> Collected data
========

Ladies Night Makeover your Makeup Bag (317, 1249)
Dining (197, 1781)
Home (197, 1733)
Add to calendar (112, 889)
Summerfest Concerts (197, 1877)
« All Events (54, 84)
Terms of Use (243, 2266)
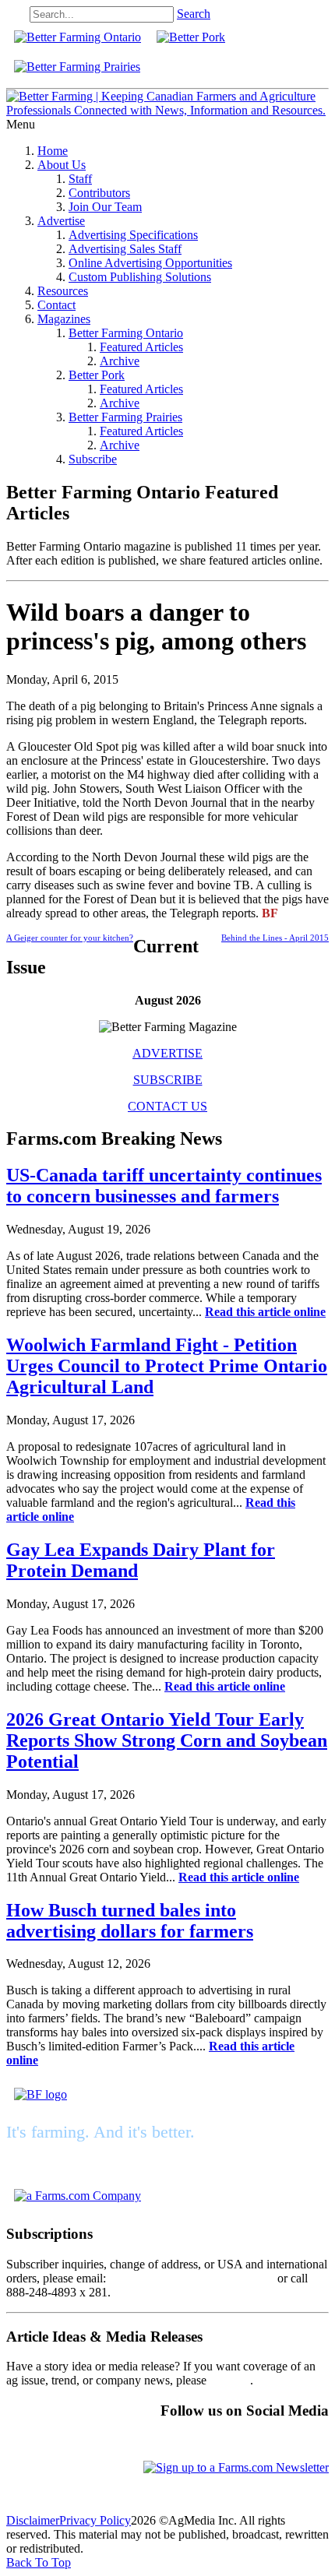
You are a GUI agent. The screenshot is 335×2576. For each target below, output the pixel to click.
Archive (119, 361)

========

> Required work
Transcribe all of the lines above exactly as given. The pictures stay out.

> Answer to this problem
Ladies Night Makeover your Makeup Bag (317, 1249)
Dining (197, 1781)
Home (197, 1733)
Add to calendar (112, 889)
Summerfest Concerts (197, 1877)
« All Events (54, 84)
Terms of Use (243, 2266)
You are a GUI agent. The screenshot is 335×2576. For each target below, output the pixel to click.
Archive (119, 361)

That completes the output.